Q9. What async/await error handling mistakes does try/catch fail to catch?

What the interviewer is testing: Real-world awareness of async error handling edge cases.

Case 1 — Unhandled promise rejection in a detached Promise:

async function process() {
  // This rejection is DETACHED — not awaited, not caught
  someAsyncOperation().then(doSomething);

  try {
    await anotherOperation();
  } catch (e) {
    // This catch does NOT cover the detached promise above
  }
}

Any promise you create but don't await and don't .catch() is a potential unhandled rejection. In Node.js 15+, this crashes the process. In browsers, it fires the unhandledrejection event.

Case 2 — Async callbacks inside sync iteration:

try {
  [1, 2, 3].forEach(async (id) => {
    const data = await fetch(`/api/${id}`);
    // Errors here are NOT caught by the outer try/catch
  });
} catch (e) {
  // Never runs for async errors inside forEach
}

forEach ignores returned promises — its callback's return value is discarded. Each async callback fires a detached promise chain. Use for...of with await for sequential processing, or Promise.all for parallel:

// Sequential — errors are caught
for (const id of [1, 2, 3]) {
  try {
    const data = await fetch(`/api/${id}`);
    await processData(data);
  } catch (e) {
    console.error(`Failed for id ${id}:`, e);
  }
}

// Parallel — one rejection rejects all (use allSettled if you want partial results)
const results = await Promise.all(
  [1, 2, 3].map(async (id) => {
    const data = await fetch(`/api/${id}`);
    return processData(data);
  })
);

Case 3 — Fire-and-forget without global handler:

// In production, always have a global safety net
process.on('unhandledRejection', (reason, promise) => {
  logger.error('Unhandled rejection:', reason);
  // decide whether to crash gracefully
});

// Browser equivalent
window.addEventListener('unhandledrejection', (event) => {
  console.error('Unhandled promise rejection:', event.reason);
  event.preventDefault(); // suppress browser console warning
});

Q10. How do closures cause memory leaks, and how do you detect them?
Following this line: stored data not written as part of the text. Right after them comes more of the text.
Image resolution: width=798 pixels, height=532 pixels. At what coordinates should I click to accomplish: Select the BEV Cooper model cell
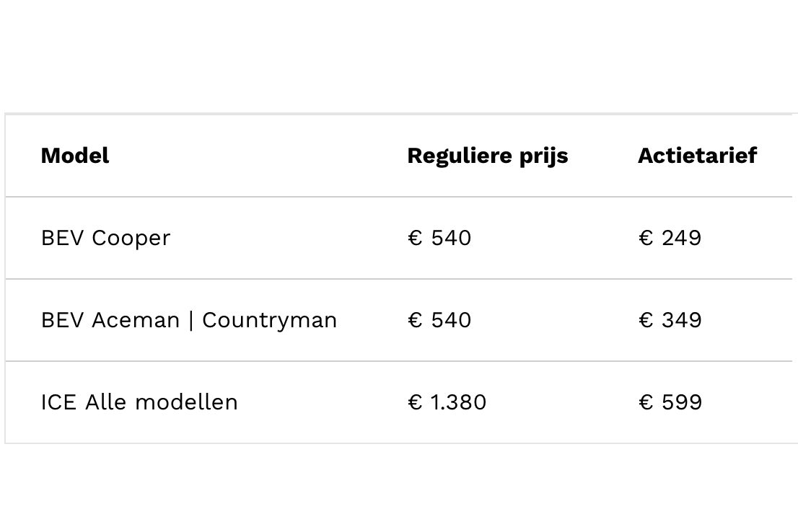(x=105, y=238)
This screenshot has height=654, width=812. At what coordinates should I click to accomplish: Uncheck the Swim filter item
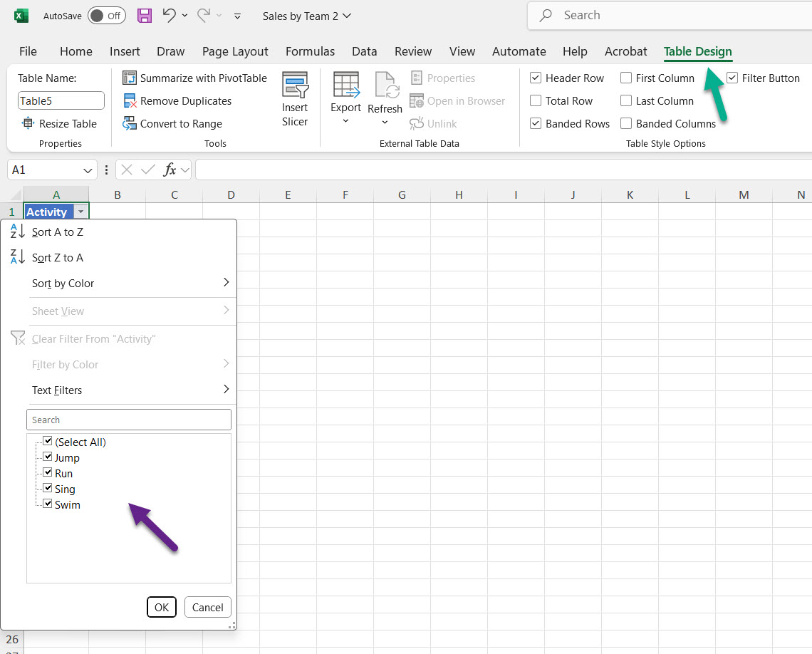coord(48,504)
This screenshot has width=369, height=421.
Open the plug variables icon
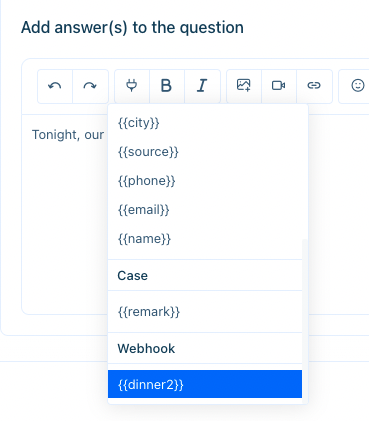[x=132, y=86]
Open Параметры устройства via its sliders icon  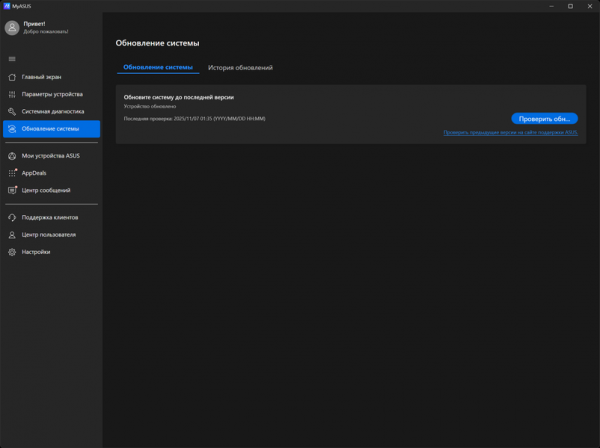point(12,94)
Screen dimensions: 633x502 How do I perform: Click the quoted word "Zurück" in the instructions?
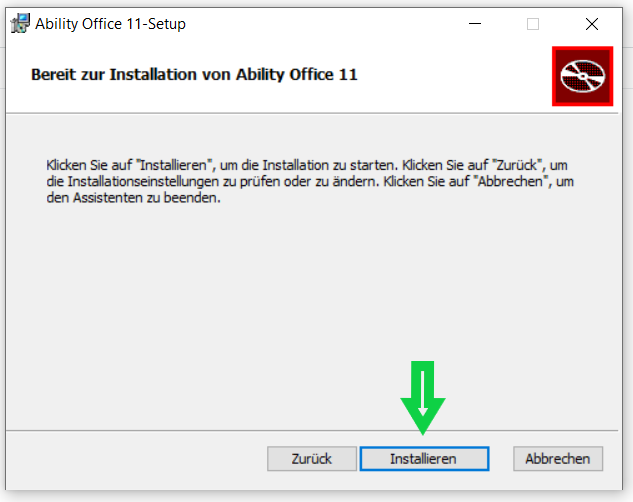(x=517, y=165)
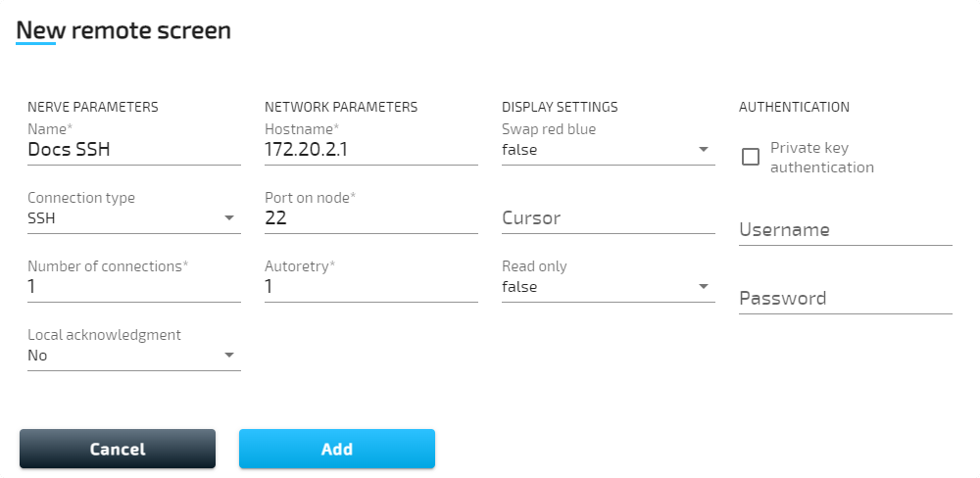Focus the Name field containing Docs SSH

click(133, 150)
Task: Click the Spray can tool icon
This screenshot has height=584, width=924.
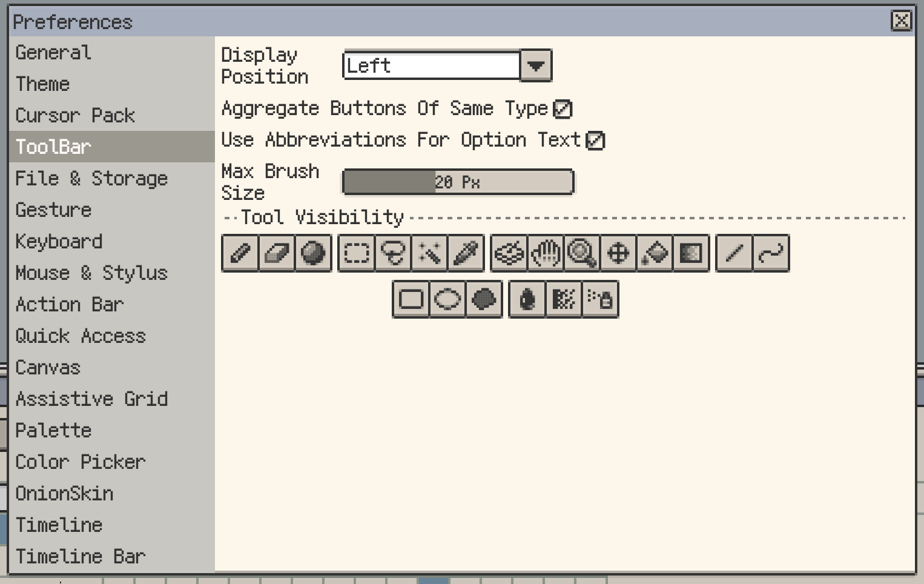Action: coord(600,299)
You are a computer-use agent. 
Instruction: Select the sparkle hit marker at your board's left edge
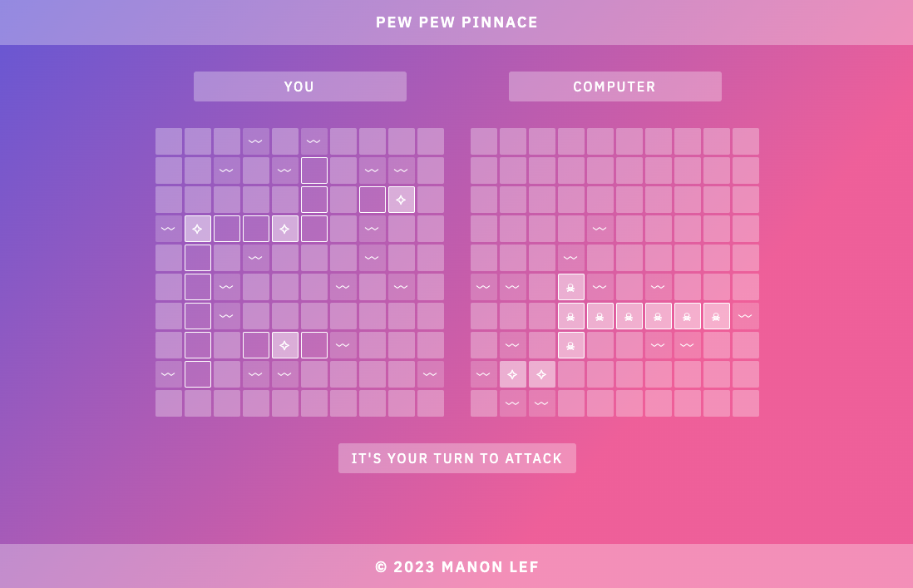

What the interviewer is testing: Production awareness. This distinguishes developers who have debugged real memory issues from those who have only read about them.

The mechanism: A closure keeps its entire lexical scope alive as long as the closure itself is reachable. If a closure references a large object, that object cannot be garbage collected even if you never access it again.
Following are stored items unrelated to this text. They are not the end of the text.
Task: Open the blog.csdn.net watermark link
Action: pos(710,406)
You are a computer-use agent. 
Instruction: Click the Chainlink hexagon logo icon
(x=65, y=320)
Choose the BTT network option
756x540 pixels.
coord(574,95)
// Classic DOM listener leak
function attachHandler() {
  const largeData = new Array(1_000_000).fill('*'); // 1M items

  document.getElementById('btn').addEventListener('click', function handler() {
    // largeData is captured in this closure
    // even if we never use largeData here, it stays in memory
    console.log('clicked');
  });
  // largeData goes out of scope here, BUT the listener still holds a reference
}

Real patterns that cause leaks:

• Event listeners never removed (especially on long-lived DOM elements)
• Closures stored in module-level caches that grow unboundedly
• Timers (setInterval) that reference outer scope but are never cleared
• Accidental globals — variables attached to window that are never cleaned up

Detection: Chrome DevTools → Memory tab → Heap snapshot. Look for "Detached DOM tree" nodes and unexpected retained sizes.

Fixes: Remove event listeners when components unmount (removeEventListener or AbortController signal), use WeakMap for caches keyed by objects, clear intervals and timeouts.

Q11. How does JavaScript prototypal inheritance work under the hood?

What the interviewer is testing: Do you understand what is actually happening, or are you just using ES6 class syntax without knowing the mechanics underneath?

The core model: In JavaScript, inheritance is object-to-object, not class-to-class. Every object has an internal slot called [[Prototype]] (accessible as __proto__ or via Object.getPrototypeOf()). When you access a property on an object, the engine looks at the object first. If not found, it looks at [[Prototype]], then that object's [[Prototype]], and so on up the chain until it reaches Object.prototype (whose [[Prototype]] is null). This chain traversal is prototype lookup.

const animal = {
  breathe() { return `${this.name} breathes`; },
};

const dog = Object.create(animal); // dog's [[Prototype]] is animal
dog.name = 'Rex';
dog.bark = function() { return 'Woof'; };

console.log(dog.breathe()); // 'Rex breathes' — found on animal via prototype chain
console.log(dog.bark());    // 'Woof' — found directly on dog
console.log(Object.getPrototypeOf(dog) === animal); // true

What constructor functions and classes are: Syntactic patterns that set up the prototype chain for you. class Dog extends Animal is syntactic sugar for manually linking Dog.prototype to Animal.prototype. The prototype chain is always what is running under the hood.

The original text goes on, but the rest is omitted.